Beirut is the Capital of Lebanon and its largest city. It is located on a cape almost in the middle of Lebanon’s Mediterranean coast on a peninsula that was once divided into two islands by the River of Beirut, that have silted over time.
It is a vibrant city with many historic and contemporary attractions. It is said that from its harbour the first Umayyad caliph, Muawiya, launched his campaign against Cyprus in the 7th century. Beirut was a major center in many of the cultures that succeeded in ruling the eastern Mediterranean. Beirut became a prominent Roman city. That is attested by the extensive Roman remains in the city which include a hippodrome, basilicas, baths, and the Cardo Maximus, in addition to many historical documents. During this period, the city was the Chair of the renowned Beryte Law School. Many of the archaeological findings are located in the National Museum.
The city was destroyed by a tidal wave and a major earthquake in 551 AD. In 635 A.D. Beirut fell to the Umayyads, and it remained under the rule of Islamic dynasties until 1110. In 1291, the Mamluks included the city in their empire.

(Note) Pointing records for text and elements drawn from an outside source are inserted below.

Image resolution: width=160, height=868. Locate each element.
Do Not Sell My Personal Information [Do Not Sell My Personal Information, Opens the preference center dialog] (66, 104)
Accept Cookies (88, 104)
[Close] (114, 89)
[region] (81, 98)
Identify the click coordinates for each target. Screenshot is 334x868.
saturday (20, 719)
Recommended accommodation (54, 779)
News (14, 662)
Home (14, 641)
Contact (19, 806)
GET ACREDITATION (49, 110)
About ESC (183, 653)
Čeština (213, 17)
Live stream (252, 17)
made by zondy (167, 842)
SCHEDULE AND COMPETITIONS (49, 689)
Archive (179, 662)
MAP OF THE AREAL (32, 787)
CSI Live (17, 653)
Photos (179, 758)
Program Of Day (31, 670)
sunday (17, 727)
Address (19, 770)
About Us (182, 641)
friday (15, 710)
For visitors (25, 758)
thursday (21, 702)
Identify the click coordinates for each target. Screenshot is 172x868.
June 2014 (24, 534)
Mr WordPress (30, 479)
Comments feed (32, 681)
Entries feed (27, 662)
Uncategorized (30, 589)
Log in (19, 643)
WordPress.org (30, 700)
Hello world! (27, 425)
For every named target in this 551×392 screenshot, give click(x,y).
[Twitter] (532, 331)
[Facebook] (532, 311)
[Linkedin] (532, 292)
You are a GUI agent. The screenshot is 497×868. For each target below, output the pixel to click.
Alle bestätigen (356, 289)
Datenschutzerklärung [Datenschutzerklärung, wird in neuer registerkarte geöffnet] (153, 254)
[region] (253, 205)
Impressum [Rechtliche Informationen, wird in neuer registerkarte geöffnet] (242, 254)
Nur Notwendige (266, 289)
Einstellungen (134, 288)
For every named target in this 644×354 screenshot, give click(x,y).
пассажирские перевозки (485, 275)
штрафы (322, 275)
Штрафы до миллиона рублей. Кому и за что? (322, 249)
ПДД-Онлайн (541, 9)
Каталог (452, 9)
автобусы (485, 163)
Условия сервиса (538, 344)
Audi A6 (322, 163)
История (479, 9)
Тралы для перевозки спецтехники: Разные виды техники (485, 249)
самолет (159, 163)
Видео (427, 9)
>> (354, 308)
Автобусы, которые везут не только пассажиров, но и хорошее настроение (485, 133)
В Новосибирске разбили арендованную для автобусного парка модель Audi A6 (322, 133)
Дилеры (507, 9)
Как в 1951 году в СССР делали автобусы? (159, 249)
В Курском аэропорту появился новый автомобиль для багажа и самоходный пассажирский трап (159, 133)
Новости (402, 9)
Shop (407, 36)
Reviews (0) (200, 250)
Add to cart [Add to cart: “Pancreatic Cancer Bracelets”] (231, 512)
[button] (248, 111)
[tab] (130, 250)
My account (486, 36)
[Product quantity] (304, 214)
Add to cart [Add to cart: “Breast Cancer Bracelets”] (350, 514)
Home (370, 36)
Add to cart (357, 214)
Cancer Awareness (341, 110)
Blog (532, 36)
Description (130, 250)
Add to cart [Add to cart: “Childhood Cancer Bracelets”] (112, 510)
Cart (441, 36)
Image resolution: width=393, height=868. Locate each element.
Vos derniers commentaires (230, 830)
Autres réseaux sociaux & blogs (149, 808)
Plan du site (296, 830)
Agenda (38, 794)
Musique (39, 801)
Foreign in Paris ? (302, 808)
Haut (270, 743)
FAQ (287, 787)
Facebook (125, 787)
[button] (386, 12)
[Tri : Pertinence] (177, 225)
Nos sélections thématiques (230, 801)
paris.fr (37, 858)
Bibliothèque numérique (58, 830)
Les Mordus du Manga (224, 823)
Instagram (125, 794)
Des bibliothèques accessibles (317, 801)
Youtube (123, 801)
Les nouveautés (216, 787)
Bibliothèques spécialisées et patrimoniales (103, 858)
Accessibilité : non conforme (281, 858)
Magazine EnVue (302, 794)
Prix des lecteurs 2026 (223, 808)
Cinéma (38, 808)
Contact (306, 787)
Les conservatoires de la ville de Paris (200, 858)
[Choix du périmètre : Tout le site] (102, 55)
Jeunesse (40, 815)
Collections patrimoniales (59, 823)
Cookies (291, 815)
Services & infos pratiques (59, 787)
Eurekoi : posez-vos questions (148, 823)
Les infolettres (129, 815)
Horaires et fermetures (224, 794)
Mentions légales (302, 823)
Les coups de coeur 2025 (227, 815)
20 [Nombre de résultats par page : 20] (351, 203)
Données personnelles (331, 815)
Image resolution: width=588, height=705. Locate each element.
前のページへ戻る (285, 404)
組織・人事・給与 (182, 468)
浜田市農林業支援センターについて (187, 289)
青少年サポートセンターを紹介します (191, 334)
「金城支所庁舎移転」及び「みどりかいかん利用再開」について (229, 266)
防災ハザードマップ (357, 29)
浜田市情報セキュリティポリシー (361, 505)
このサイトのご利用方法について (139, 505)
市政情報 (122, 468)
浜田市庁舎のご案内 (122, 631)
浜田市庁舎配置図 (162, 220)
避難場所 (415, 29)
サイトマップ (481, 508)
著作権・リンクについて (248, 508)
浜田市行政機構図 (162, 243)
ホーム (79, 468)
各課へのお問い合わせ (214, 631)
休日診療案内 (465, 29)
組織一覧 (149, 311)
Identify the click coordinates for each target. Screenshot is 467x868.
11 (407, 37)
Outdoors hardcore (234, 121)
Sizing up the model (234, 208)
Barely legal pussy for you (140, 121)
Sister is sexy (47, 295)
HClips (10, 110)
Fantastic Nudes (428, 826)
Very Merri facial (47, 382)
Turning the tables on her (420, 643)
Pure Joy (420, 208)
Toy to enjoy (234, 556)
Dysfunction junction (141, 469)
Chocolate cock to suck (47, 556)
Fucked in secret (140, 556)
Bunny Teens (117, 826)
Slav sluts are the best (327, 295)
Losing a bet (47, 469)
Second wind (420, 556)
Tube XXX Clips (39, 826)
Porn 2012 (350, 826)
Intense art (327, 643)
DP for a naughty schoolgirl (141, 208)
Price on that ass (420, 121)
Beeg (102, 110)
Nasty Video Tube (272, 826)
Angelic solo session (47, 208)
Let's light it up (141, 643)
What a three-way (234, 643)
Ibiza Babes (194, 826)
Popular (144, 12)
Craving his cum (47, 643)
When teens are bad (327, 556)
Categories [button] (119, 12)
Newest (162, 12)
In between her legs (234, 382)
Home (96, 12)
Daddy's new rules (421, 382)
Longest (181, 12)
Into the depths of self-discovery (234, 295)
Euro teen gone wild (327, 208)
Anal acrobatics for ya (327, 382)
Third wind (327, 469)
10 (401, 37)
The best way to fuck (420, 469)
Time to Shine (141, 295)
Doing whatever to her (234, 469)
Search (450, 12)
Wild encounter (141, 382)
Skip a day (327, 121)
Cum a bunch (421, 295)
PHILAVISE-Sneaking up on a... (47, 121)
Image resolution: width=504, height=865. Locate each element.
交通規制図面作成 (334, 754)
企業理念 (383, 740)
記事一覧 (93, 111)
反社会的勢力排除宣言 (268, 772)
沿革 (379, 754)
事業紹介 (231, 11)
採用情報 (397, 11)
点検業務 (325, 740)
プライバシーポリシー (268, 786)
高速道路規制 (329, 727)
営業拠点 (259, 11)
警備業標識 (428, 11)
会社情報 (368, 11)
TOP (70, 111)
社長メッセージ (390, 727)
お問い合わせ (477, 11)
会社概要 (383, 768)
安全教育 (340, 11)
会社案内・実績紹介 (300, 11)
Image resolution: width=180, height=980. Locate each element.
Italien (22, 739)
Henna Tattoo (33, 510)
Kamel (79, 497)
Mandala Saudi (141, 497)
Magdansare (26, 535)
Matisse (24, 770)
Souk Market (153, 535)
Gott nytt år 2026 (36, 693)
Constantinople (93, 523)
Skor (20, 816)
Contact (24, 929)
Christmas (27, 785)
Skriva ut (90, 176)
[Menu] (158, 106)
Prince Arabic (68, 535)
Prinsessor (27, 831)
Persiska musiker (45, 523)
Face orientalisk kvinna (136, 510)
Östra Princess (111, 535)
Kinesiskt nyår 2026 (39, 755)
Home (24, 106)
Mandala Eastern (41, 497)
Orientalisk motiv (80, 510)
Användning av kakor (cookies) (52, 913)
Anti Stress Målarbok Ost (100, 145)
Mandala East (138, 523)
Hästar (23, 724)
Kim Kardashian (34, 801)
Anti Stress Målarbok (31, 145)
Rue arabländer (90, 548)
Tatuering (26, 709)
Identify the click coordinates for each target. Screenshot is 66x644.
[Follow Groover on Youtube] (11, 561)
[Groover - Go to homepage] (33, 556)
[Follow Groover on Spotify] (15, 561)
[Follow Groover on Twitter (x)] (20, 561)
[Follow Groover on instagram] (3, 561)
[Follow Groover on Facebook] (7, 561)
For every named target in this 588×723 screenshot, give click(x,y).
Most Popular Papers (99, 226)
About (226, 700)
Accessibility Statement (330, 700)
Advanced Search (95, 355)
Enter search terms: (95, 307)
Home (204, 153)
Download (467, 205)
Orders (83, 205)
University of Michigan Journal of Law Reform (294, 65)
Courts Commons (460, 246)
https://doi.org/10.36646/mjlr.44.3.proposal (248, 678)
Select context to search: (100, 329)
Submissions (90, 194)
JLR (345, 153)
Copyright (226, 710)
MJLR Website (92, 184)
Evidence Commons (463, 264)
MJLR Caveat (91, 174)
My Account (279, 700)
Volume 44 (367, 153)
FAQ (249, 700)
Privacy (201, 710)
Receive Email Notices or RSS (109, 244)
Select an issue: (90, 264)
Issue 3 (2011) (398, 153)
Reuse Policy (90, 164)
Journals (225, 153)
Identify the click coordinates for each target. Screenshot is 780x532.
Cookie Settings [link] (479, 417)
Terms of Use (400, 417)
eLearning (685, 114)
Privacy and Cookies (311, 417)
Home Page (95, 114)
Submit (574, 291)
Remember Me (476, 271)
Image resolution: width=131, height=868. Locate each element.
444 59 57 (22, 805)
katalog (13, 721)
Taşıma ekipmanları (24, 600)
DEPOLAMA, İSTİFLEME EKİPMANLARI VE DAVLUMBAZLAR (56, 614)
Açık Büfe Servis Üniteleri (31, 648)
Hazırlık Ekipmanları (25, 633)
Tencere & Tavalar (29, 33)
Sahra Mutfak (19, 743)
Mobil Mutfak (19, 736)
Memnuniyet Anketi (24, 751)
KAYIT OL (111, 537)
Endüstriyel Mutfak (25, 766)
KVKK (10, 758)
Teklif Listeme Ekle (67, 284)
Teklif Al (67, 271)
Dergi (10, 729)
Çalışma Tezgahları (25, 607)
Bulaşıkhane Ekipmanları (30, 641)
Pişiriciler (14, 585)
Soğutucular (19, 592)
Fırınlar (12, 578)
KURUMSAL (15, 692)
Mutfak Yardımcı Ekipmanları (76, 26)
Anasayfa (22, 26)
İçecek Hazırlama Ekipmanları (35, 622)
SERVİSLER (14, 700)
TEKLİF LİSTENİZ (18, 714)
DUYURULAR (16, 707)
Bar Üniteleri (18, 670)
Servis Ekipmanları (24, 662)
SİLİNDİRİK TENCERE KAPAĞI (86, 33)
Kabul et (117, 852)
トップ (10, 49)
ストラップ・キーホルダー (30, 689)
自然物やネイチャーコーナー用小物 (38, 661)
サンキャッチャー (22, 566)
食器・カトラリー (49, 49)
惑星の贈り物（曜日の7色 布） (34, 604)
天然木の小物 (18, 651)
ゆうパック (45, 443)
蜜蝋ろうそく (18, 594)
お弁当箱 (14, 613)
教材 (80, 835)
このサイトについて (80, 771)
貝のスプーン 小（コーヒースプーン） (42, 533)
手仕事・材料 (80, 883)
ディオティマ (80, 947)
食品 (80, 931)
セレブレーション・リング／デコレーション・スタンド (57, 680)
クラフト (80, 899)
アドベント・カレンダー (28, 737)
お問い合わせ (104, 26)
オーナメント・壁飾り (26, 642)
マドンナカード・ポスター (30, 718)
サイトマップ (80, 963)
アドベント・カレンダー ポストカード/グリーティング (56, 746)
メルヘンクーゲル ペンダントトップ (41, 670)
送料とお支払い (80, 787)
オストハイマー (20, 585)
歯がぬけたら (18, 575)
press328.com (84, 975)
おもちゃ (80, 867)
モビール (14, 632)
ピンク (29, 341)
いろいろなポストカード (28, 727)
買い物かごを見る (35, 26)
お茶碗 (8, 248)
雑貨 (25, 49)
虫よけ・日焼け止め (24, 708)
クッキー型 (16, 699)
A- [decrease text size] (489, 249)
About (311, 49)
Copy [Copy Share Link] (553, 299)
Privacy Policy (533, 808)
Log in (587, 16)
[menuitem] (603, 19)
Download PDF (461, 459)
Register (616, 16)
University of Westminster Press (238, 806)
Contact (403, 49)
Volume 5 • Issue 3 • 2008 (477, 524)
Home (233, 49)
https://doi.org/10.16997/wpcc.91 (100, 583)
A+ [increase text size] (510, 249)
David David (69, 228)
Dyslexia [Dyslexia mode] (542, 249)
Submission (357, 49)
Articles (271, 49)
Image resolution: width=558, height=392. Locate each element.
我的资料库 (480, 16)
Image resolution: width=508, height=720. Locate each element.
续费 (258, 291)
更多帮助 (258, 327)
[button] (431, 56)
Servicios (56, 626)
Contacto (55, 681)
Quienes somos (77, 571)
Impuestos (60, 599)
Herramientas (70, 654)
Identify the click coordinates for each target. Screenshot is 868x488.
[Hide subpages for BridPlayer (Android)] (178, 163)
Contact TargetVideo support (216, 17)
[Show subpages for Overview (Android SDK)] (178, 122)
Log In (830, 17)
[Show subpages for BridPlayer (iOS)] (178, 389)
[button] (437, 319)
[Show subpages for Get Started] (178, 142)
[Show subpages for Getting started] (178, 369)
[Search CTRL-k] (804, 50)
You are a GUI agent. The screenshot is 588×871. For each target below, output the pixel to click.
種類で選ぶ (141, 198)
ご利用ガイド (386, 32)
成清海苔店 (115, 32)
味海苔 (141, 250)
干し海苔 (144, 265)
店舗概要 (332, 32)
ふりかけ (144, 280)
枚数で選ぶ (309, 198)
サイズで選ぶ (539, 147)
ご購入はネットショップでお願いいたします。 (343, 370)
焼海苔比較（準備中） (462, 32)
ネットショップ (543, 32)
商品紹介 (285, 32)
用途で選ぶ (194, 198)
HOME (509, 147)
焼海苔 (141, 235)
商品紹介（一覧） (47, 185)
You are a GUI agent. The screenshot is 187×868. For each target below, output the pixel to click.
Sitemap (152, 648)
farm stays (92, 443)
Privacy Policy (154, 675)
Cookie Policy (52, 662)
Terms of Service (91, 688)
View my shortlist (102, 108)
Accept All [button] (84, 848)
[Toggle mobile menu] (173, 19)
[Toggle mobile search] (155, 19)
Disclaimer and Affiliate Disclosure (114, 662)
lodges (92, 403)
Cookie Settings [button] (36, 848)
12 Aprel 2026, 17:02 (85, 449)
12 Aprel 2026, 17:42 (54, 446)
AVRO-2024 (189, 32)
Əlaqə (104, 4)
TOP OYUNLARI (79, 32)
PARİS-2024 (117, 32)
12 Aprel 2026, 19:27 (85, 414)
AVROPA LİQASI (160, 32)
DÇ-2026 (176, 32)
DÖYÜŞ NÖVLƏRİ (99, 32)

Like the rest of Lebanon it fell to the Ottoman in 1516, and only in 1918, the French ended the Ottoman dominance. Due to its commercial port, the growing economic role of Beirut on the Lebanese coast enabled it to become the capital of the newly formed country in 1922.
The urban history of the city so started in the late Ottoman Empire with the modernization policy that created several monumental buildings and public squares. This continued into the French mandate period and after the independence in 1943. The city center, which was severely damaged in the civil war in 1975, was restored in late 1990s. It is now a hub for commercial and entertainment outlets in addition to governmental buildings along with historic churches and mosques.